H. F. No. 614, relating to health; expanding the reserve corridor for community integrated service networks; modifying the definition of review organization.
H. F. No. 583, relating to insurance; regulating investments by township mutual insurance companies.
H. F. No. 1066, relating to insurance; township mutual insurance companies; regulating the territories of operation.
H. F. No. 1660, relating to health occupations; exempting persons employed by a nonprofit organization performing duties that are incidental to research from the unlawful practice of medicine.
H. F. No. 1216, relating to occupations and professions; modifying practical examination requirements for chiropractors licensed in other states.
Sincerely,
Jesse Ventura
Governor
OFFICE OF THE SECRETARY OF STATE
ST. PAUL 55155
Speaker of the House of Representatives
The Honorable Allan H. Spear
President of the Senate
I have the honor to inform you that the following enrolled Acts of the 1999 Session of the State Legislature have been received from the Office of the Governor and are deposited in the Office of the Secretary of State for preservation, pursuant to the State Constitution, Article IV, Section 23:
Time and
S.F. H.F. Session Laws Date Approved Date Filed
No. No. Chapter No. 1999 1999
1565 46 11:05 a.m. April 15 April 15
1556 47 10:44 a.m. April 15 April 15
525 48 11:08 a.m. April 15 April 15
240 49 11:10 a.m. April 15 April 15
216 50 11:13 a.m. April 15 April 15
614 51 10:45 a.m. April 15 April 15
583 52 10:56 a.m. April 15 April 15
1066 53 10:57 a.m. April 15 April 15
1660 54 10:47 a.m. April 15 April 15
1216 55 10:49 a.m. April 15 April 15
1173 56 10:59 a.m. April 15 April 15
803 57 11:03 a.m. April 15 April 15
984 58 10:50 a.m. April 15 April 15
836 59 10:53 a.m. April 15 April 15
Sincerely,
Mary Kiffmeyer
Secretary of State
Pawlenty from the Committee on Rules and Legislative Administration to which was referred:
H. F. No. 589, A bill for an act relating to retirement; various statewide and local pension plans; providing special benefit coverage for privatized employees of the Luverne public hospital and the Waconia Ridgeview medical center; providing an ad hoc postretirement adjustment to Eveleth police and fire trust fund benefit recipients; establishing an additional postretirement adjustment for the Fairmont police relief association; extending survivor benefit provisions to include certain Fairmont police relief association survivors; providing a special ad hoc postretirement adjustment to certain retired St. Cloud police officers; authorizing the purchase of credit for certain periods of prior military service, out-of-state public school teaching service, maternity leaves, maternity breaks in employment, parochial and private school teaching service, Peace Corps service, VISTA service, and charter school teaching service; authorizing service credit purchases by certain plan members; authorizing the designation of a supplemental needs trust as an optional annuity form beneficiary; repealing the 30-year service maximum for monthly benefit volunteer firefighter relief associations; amending Minnesota Statutes 1998, section 356.55, subdivisions 1 and 6; Laws 1977, chapter 61, section 6, as amended; proposing coding for new law in Minnesota Statutes, chapters 354; 354A; and 356; repealing Minnesota Statutes 1998, section 424A.02, subdivision 5; Laws 1998, chapter 390, article 1, section 1.
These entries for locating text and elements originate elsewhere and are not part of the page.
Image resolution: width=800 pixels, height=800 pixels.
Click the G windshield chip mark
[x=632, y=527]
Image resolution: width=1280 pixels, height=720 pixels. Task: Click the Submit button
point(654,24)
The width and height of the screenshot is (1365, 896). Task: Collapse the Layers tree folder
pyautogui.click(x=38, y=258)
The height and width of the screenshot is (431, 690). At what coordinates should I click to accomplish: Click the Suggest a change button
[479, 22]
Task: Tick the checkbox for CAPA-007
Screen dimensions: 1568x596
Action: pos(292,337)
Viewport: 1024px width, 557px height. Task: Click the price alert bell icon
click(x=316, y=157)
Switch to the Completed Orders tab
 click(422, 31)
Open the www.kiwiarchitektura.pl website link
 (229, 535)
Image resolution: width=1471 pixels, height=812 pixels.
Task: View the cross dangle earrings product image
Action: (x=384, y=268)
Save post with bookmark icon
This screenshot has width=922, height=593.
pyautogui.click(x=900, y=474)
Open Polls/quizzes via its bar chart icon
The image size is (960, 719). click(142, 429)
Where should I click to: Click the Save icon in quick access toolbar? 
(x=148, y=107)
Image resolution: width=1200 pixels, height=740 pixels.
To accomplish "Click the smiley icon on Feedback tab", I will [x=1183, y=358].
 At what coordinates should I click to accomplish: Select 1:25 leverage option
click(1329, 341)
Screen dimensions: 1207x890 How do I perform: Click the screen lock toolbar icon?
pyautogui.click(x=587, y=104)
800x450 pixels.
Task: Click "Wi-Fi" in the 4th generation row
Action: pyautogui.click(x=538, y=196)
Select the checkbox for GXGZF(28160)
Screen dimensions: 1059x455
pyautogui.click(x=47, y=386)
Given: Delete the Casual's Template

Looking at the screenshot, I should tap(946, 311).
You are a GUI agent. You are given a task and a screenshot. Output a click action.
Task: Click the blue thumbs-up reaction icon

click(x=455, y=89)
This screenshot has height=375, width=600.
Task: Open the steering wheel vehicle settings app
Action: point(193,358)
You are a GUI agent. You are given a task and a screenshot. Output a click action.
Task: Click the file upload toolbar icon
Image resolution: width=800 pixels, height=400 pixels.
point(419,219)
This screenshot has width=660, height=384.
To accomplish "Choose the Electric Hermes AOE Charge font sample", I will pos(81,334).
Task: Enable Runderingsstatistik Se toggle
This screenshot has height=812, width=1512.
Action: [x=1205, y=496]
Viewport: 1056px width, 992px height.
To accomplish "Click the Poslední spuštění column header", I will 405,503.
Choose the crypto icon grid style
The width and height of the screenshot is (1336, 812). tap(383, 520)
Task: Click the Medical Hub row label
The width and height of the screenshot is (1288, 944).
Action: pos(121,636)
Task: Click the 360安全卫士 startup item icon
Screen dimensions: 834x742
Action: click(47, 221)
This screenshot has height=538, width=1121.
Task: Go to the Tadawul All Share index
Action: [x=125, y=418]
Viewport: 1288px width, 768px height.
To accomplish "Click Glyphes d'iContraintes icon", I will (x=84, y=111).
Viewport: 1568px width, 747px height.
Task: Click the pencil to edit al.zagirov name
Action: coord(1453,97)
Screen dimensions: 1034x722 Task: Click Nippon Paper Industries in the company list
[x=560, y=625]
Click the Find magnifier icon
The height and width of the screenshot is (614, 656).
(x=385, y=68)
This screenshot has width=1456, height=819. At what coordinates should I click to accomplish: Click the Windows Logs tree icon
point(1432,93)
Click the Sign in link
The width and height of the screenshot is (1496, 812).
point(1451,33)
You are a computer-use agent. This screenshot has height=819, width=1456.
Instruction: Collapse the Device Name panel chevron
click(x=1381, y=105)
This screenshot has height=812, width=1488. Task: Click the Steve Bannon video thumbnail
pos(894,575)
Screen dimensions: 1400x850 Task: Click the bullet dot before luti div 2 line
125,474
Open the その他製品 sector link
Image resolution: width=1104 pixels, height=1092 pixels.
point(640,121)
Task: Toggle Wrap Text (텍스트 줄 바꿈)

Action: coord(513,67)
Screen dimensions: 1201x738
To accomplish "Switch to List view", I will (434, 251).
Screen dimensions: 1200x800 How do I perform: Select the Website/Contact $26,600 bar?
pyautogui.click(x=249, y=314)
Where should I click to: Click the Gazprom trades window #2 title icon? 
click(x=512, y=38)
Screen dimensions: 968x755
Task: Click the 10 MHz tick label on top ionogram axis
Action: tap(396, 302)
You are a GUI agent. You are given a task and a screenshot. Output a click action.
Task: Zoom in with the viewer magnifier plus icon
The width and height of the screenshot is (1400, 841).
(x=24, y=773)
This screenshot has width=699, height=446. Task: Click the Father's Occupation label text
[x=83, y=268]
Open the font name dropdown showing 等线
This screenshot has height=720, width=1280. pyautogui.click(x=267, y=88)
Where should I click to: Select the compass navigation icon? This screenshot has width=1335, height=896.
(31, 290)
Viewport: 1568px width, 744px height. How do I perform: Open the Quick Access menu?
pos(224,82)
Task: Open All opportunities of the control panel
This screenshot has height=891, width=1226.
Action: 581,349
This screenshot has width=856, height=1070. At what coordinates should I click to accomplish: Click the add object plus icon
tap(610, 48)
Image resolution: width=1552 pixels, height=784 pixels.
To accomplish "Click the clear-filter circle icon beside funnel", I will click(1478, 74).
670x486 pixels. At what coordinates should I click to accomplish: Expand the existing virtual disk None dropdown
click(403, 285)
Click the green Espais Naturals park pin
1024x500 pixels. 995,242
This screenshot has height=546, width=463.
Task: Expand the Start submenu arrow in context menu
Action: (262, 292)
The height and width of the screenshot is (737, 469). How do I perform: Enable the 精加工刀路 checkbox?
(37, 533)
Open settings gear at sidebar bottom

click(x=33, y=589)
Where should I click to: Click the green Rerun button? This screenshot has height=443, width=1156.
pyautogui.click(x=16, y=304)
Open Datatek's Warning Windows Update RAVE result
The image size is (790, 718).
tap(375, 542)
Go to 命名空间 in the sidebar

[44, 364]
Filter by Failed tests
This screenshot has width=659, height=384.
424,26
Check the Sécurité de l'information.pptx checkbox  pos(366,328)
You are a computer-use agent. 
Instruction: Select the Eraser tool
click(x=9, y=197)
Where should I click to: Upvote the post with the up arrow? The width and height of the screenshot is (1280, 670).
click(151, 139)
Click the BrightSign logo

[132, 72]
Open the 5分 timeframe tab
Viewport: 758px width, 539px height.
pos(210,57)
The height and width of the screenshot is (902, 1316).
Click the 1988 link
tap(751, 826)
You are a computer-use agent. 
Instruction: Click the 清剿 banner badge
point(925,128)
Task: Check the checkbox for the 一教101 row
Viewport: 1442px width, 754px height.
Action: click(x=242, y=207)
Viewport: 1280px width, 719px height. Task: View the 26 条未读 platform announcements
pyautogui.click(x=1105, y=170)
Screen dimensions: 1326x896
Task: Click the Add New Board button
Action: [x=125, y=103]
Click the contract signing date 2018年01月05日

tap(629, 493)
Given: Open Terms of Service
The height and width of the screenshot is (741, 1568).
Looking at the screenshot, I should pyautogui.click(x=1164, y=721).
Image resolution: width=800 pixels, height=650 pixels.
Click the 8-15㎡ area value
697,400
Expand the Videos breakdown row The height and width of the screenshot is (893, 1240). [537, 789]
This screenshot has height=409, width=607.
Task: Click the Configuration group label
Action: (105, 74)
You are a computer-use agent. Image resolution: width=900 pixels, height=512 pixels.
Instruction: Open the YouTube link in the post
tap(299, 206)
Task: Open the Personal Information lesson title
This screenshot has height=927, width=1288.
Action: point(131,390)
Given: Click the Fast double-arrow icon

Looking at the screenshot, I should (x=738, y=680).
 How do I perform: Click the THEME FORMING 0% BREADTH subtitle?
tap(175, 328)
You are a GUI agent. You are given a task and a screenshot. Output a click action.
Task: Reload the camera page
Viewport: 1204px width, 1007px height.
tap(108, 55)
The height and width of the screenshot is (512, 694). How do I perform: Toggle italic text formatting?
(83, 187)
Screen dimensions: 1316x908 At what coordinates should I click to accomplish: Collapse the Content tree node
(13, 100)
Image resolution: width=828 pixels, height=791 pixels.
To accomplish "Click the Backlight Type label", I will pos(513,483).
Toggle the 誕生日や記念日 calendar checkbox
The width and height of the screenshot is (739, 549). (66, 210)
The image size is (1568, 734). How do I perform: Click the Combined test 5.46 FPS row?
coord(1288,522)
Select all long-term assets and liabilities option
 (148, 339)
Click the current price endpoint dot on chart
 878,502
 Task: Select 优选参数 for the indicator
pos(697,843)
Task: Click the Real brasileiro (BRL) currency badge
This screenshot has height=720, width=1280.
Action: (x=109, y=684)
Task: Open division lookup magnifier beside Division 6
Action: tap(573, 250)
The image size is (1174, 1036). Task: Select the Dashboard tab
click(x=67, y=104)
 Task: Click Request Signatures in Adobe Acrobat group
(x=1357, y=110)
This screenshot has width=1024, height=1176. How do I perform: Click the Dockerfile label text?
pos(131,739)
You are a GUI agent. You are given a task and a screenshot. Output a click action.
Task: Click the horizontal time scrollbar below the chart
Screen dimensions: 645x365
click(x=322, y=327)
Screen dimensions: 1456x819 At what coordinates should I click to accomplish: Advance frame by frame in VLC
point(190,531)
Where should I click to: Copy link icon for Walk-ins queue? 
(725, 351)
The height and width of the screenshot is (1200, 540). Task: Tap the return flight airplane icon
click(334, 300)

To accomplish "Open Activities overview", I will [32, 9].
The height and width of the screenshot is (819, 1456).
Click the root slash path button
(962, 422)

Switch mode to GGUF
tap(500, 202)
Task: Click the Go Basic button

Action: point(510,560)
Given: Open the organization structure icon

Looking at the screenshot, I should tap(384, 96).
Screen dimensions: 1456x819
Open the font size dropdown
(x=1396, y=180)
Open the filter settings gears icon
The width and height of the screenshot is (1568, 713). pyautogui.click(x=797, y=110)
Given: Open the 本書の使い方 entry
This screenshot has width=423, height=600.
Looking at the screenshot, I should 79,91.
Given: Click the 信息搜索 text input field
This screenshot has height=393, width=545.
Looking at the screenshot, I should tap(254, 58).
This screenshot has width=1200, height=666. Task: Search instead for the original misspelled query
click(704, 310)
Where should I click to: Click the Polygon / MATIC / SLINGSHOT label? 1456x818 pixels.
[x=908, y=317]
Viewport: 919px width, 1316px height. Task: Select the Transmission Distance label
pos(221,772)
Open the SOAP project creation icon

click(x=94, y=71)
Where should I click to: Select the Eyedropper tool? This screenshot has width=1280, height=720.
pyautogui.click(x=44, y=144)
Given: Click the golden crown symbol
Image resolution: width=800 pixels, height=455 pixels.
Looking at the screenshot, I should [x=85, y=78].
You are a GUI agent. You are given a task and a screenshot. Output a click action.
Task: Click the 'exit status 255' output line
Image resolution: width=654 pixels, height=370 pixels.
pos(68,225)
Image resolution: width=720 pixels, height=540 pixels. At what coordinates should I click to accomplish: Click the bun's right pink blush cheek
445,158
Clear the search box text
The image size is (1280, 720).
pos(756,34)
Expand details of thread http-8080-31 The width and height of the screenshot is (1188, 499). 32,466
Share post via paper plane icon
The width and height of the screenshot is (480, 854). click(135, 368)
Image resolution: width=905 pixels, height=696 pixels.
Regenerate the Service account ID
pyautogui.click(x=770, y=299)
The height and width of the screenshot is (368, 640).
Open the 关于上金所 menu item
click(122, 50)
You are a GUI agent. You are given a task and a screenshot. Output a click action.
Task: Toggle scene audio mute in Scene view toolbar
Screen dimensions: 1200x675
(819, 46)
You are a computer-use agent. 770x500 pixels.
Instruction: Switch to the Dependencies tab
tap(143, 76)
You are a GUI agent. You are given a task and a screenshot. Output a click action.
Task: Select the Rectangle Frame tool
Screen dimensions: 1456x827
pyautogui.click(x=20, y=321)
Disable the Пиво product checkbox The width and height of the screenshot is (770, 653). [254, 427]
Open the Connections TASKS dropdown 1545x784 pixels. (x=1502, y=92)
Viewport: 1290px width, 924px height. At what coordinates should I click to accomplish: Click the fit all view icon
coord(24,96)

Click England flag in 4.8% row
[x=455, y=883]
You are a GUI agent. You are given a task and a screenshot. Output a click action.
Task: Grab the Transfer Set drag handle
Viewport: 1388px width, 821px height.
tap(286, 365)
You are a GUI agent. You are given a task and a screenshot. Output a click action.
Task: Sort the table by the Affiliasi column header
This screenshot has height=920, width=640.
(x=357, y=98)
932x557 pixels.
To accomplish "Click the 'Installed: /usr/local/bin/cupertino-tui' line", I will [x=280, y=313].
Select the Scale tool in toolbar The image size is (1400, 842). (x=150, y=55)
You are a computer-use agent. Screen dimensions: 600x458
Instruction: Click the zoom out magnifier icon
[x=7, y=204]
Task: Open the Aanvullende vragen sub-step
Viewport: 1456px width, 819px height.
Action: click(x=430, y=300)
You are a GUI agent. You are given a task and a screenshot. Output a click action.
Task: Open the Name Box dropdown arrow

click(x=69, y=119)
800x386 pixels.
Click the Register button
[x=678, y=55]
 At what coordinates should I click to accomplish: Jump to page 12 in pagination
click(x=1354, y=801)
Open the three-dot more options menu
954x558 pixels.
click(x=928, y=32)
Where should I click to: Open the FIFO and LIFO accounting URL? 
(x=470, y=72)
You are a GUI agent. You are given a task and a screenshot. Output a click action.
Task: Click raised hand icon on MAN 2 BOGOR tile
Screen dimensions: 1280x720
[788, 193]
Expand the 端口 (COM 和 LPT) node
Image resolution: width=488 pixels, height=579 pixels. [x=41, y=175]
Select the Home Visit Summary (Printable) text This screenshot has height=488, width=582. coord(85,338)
Reported the same back with the recommendation that the bill pass.
The report was adopted.
Pawlenty from the Committee on Rules and Legislative Administration to which was referred:
H. F. No. 879, A bill for an act relating to governmental operations; providing for regulatory relief for local units of government; proposing coding for new law in Minnesota Statutes, chapter 14.
Reported the same back with the recommendation that the bill pass and be re-referred to the Committee on Ways and Means.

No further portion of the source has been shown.